The Haven Society has seen an uptick in calls to their crisis line since COVID-19 restrictions have begun to ease. (AP file photo)

The Haven Society has seen an uptick in calls to their crisis line since COVID-19 restrictions have begun to ease. (AP file photo)

COVID-19: Island crisis line calls rise as restrictions ease

Organization reminds people of their range of services

The Mid-Island organization Haven Society has seen an uptick in calls to its crisis line.

Toni Wheeler, executive director, said since COVID-19 restrictions have started to ease up, demand for services has done the opposite.

The organization’s vision is, “to work together with our community to end violence against women, and to create and support a safe community for all of us.” They provide a variety of programs and services that help people find access to emergency services, including shelter.

In terms of how much calls have increased, Wheller said it’s hard to say.
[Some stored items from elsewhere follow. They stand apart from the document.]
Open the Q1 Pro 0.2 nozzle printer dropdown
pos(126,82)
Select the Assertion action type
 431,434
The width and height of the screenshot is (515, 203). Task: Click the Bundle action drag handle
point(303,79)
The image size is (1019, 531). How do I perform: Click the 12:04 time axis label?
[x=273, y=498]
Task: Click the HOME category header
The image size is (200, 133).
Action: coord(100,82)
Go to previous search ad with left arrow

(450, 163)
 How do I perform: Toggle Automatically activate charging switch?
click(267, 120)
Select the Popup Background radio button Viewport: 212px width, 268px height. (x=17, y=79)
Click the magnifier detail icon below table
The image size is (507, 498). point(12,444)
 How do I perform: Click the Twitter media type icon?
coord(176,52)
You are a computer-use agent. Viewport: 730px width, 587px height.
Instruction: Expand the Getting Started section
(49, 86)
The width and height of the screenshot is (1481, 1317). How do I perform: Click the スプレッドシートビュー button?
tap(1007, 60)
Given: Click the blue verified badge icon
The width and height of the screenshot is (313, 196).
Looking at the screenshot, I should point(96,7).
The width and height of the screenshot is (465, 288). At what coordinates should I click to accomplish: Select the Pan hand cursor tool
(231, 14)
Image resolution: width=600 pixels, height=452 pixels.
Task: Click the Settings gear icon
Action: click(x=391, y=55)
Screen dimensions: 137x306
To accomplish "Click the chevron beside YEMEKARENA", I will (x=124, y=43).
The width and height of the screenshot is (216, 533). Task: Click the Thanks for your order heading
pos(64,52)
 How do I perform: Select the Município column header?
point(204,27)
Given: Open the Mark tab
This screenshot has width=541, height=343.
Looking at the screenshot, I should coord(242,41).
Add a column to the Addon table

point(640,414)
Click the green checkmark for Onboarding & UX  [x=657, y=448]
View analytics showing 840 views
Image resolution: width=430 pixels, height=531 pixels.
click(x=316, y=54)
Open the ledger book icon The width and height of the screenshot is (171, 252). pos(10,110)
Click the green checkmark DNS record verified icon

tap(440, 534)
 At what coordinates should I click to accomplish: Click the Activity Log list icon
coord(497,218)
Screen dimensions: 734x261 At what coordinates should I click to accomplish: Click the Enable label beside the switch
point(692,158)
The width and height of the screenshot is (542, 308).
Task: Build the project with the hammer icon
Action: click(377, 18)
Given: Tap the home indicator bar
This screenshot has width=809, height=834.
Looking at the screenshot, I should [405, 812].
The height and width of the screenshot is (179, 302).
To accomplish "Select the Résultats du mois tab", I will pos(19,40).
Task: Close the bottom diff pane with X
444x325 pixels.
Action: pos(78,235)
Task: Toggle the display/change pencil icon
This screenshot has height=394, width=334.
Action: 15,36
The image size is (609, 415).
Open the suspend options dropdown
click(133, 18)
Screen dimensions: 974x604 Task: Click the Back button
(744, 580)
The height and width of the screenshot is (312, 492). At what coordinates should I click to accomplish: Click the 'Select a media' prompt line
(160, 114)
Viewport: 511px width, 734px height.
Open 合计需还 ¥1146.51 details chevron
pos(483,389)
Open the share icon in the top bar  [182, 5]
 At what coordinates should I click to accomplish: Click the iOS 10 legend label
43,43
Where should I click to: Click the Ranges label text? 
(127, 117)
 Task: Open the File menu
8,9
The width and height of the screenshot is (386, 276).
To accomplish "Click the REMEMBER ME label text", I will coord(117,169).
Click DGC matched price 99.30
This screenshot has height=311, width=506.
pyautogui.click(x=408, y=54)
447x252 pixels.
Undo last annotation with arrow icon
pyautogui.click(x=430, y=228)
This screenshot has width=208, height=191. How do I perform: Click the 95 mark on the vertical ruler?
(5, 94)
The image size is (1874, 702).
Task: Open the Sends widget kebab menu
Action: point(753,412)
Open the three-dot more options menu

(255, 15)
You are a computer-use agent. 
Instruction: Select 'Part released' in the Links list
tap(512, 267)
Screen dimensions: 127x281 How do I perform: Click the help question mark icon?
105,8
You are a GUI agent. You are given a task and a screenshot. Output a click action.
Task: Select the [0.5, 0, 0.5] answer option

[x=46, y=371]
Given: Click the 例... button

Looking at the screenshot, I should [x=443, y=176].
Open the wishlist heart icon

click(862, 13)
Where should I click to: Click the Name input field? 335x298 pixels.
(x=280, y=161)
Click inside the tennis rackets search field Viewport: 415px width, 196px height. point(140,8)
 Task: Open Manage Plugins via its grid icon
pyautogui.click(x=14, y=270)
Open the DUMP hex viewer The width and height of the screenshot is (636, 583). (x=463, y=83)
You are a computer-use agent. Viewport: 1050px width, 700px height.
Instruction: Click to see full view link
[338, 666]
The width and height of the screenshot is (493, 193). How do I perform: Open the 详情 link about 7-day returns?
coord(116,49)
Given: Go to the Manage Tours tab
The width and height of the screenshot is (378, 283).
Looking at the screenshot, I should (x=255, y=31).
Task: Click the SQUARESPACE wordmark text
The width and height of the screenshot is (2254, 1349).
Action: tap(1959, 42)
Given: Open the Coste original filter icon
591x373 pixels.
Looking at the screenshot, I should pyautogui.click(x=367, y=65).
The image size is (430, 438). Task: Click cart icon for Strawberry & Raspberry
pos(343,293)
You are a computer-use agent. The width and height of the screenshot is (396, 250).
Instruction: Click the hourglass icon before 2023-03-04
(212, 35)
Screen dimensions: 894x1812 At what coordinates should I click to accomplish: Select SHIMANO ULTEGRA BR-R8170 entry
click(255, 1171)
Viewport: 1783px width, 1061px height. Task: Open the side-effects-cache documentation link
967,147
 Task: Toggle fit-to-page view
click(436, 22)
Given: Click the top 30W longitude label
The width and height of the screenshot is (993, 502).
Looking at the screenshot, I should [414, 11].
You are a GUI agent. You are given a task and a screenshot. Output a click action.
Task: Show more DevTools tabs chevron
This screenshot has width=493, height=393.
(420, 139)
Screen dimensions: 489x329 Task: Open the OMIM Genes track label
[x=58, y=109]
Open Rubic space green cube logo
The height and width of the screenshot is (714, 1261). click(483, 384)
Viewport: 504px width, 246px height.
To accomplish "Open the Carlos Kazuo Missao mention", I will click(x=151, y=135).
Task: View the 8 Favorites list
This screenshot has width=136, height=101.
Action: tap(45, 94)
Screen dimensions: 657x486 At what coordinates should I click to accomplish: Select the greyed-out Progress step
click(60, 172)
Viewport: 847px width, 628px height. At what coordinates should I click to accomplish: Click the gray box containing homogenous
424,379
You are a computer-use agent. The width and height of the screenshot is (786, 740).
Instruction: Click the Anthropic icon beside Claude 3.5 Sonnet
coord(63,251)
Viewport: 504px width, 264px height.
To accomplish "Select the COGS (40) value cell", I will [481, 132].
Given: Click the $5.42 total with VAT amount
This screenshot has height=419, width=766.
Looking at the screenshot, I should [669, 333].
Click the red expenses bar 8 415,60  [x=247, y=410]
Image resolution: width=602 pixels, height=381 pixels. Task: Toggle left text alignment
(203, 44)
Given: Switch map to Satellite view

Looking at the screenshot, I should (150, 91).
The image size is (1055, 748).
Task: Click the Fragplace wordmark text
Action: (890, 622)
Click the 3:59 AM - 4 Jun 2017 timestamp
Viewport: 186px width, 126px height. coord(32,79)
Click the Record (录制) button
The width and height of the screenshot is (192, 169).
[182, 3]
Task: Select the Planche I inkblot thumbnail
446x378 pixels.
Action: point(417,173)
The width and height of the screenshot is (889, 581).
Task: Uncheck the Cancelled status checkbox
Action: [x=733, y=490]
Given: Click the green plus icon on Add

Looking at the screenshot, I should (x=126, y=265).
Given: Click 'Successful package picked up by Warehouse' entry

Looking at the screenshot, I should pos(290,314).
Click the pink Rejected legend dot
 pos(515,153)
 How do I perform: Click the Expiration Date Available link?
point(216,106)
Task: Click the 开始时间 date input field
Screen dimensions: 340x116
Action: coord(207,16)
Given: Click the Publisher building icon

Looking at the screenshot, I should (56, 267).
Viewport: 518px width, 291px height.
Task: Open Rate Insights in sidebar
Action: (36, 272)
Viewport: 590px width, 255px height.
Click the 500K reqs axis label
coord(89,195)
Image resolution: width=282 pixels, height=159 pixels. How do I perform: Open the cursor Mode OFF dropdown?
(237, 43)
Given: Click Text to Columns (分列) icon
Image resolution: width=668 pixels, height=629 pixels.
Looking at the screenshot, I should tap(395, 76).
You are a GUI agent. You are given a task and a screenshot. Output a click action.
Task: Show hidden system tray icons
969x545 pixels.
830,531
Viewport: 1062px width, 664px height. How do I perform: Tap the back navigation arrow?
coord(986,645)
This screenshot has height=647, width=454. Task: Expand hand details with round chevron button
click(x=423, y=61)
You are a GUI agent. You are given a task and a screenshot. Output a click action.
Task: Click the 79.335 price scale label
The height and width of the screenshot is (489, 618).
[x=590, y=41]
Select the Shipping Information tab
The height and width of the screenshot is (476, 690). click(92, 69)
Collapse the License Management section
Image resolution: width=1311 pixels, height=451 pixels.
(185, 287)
“It’s too fluid in nature in terms of our response to COVID, every day is a new day, I can tell you though that we are seeing an increase in calls that are coming to our crisis line,” said Wheeler. “That would involve all clients that are calling, whether they end up housed in Parksville, our safe house, or the transition house here in Nanaimo.”

READ MORE: Victoria-based support group reports 40 per cent leap in women seeking escape from family violence

READ MORE: Violence against Indigenous women during COVID-19 sparks calls for MMIWG plan

Also tricky to put a finger on is the ‘why?’ While there have been some reports on domestic violence calls increasing due to people being isolated in homes with abusive partners, Wheller said it could be the same reason why people aren’t calling. Being in an unstable home environment could make it more difficult to find privacy or comfort to reach out for help. Wheller also said it could be because people don’t feel comfortable accessing services during COVID-19, but said she can only speculate.

“It could be a reason why people weren’t wanting to move into a communal living environment in the middle of the pandemic, it’s really difficult for me to be able to state that,” she said. “As is why we’re becoming increasingly busy, I can only surmise.”

Wheeler said the uptick in calls, regardless of reason, makes the organization concerned. She wants to remind people of the resources available to them, which have been continuously offered through COVID-19, with some changes.

“We have Stopping the Violence program, we have an outreach program for women who are at risk or are experiencing homelessness,” she said. “Services are still available – we have community victim services and we have an office right in Parksville for our community victim services… and of course our safe house and our transition house.”

Wheller said she wants anyone who didn’t access services during the onset of COVID-19 to know that Haven Society is operating and ready to help.

“I would want them to know they’re not alone, that we’re here to help them, that we’re here to assist them with safety planning, I would want them to know that we have a crisis line that they can call 24/7 and that crisis line number is 1-888-756-0616,” she said.

“And I would want them to know that there’s someone on the other end to assist them to make their own choices of what will work for them.”